Caramel sauce is one of the most important additions to any home cook's repertoire. It comes together quickly on the stove, and it elevates store-bought ice cream to a fancy dessert. However, it's also ridden with secret pitfalls. Sugar can easily seize up and become lumpy, burn until it's bitter and acrid, or be undercooked, leaving it grainy and unpleasing to the tongue. In the end, it can ruin your entire dessert. That's why it's important to embrace another form of sugar from your cabinet when making caramel sauce — we're talking about corn syrup. Corn syrup is the tried-and-true ingredient you can include to ensure velvety smooth caramel syrup each and every time. Adding corn syrup to your caramel sauce means you never have to fret over a sauce turning lumpy or not as smooth as you prefer. Grab a bottle of this ingredient and prepare to taste the best homemade caramel sauce of your cooking life.

The corn syrup secret

Cooking with sugar involves knowing when it turns from gritty and grainy to smooth and silky. Understanding the science behind how sugar cooks can help you get it right. When used instead of sugar, corn syrup acts as a stabilizer of sorts. Because of its chemical make-up, it acts as an "interfering agent," which means it stops the sugar molecules from joining back together after it melts. When sugar comes back together, the end result is a grainy caramel sauce — that is why corn syrup is a useful ingredient in this particular recipe. You only need a dash to make sure the sauce stays buttery, velvety, and completely emulsified. Once it begins boiling, you'll know you've completely dissolved the crystal structure of the sugar. Now that you know how to make the perfect corn syrup, you get to indulge in the fun part — eating it!
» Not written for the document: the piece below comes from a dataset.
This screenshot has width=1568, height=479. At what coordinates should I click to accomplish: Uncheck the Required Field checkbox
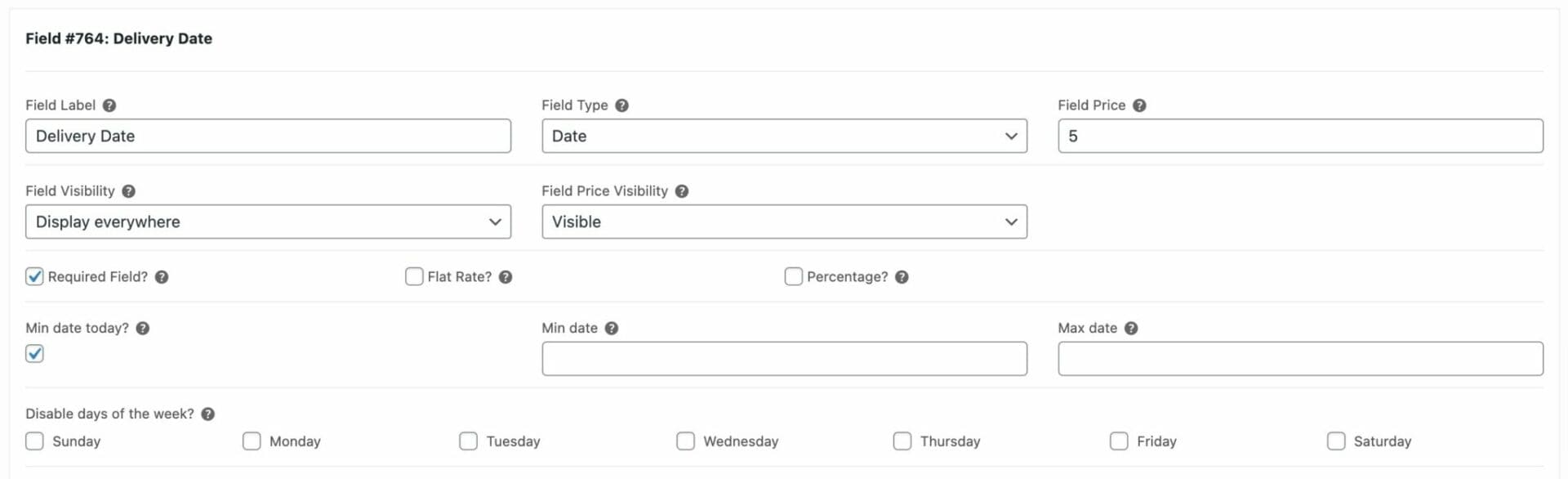point(34,276)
Here is the best way to enjoy it.

Drizzle and enjoy

Caramel syrup is, of course, delicious on ice cream. It is naturally sweet (it is mostly sugar, after all), and it can stand up to unsweetened whipped cream and salty toasted peanuts in an ice cream sundae. It is also perfect for dipping — gently warm the sauce and serve it in a mini fondue pot for a delightfully interactive dessert. Tart green apples and buttery pound cake are just two of the nearly endless options that can be delicious dippers. Serve it on a plate as a buttery, sugary foundation for apple pie, or for an indulgent experience, drizzle it over chocolate cake. You wouldn't be amiss to add a touch of salt as the juxtaposition of salt and sugar hits all the right notes. Of course, you can also simply eschew all of these ideas and just go straight to eating the caramel out of its storage container by itself.